Erano le sette del mattino quando mi presentai davanti alla porta della casa in cui ero nato e cresciuto. Come da consuetudine, mio padre era uscito in vestaglia a prendere il giornale; mai si sarebbe aspettato di vedermi con quest’ultimo sotto il braccio davanti al giardino. Ci fissammo intensamente nei rispettivi occhi celesti, mentre Esmera manteneva un silenzio solenne, piena d’imbarazzo.
  «È stato lungo il viaggio di ritorno da Cambridge» sottolineò, riordinandosi la chioma bianca e brizzolata.
  «Una vita» concessi in un sospiro.
  «Entra a salutare tua madre» ribatté ostile, rincasando.
  Non mi ero aspettato una calda accoglienza, dopo ciò che avevo visto con Shanor. Mi attardai solo per afferrare il braccio di Esmera e sussurrarle: «Potresti fargli compagnia? Il tempo di salutarla.»
  Lei annuì immediatamente. «Va’. Lo tengo a bada io» bisbigliò di rimando, trovando il coraggio di rivolgermi un mezzo sorriso; ricambia con uno più tenue.
 
«Mamma? Sono io. Sono Symon.» Forzai un sorriso nell’osservare lo stato quasi catatonico della donna che più di tutti avevo ferito; portai una mano al volto, nel tentativo di ricacciare indietro una lacrima.
  Le afferrai il volto, ma l’esito non cambiò: mia madre non si sarebbe mai ripresa del tutto, e la colpa era solo mia. Mia soltanto: l’avevo tradita, punita con la mia indifferenza e l’orrendo crimine di non essere mai stata ambiziosa come me. Un atto riprovevole di cui mi resi conto solo quando il destino decise di ripetere ciò che avevo conquistato. Avevo sacrificato i miei umili natali. «Mi dispiace, per quel che vale» mormorai sconfitto.
  La verità era che fino a poche ore prima non sarei mai tornato sui miei passi, e nulla avrebbero potuto ripianare ciò che era stato distrutto. E non me ne sarebbe importato.
  Fino ad oggi.
  «Si raccoglie ciò che si semina.» La voce di mio padre mi raggiunse dall’uscio. Quando alzai gli occhi, lo scoprii fissarmi a braccia conserte.
  «Volevo solo stare un po’ di tempo con lei.»

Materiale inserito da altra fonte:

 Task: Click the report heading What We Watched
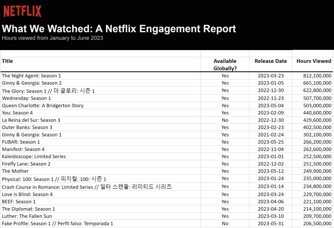(x=119, y=29)
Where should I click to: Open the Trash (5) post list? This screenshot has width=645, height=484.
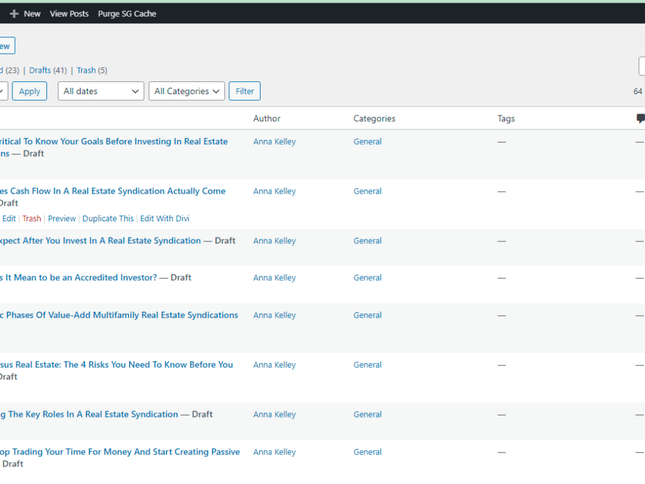point(86,70)
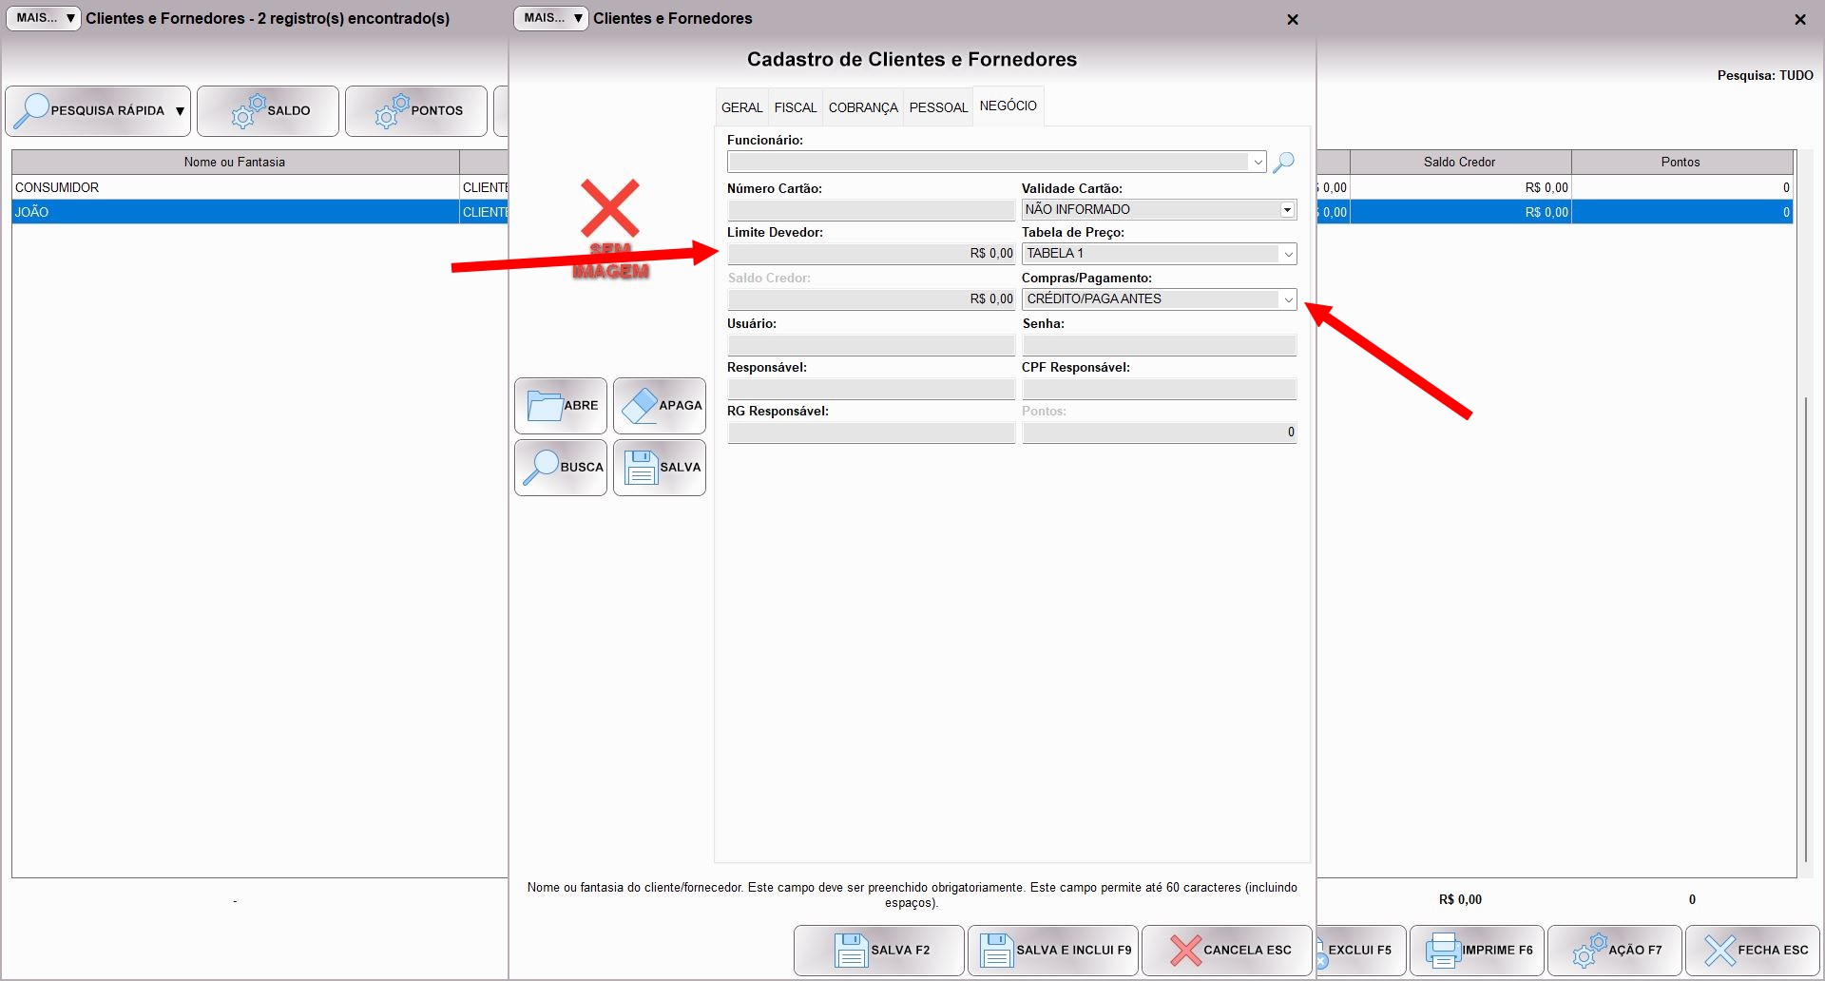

  «L’hai fatto. Ora puoi anche tornartene al tuo maledetto albergo.» Dopo aver pronunciato quelle parole, sparì nel corridoio. I suoi passi pesanti pian piano si allontanarono.
 
Quando controllai il cellulare, scoprii che il tempo era agli sgoccioli. «Devo andare» mormorai, rimettendo in tasca l’apparecchio e sporgendomi verso il suo volto; le baciai la fronte.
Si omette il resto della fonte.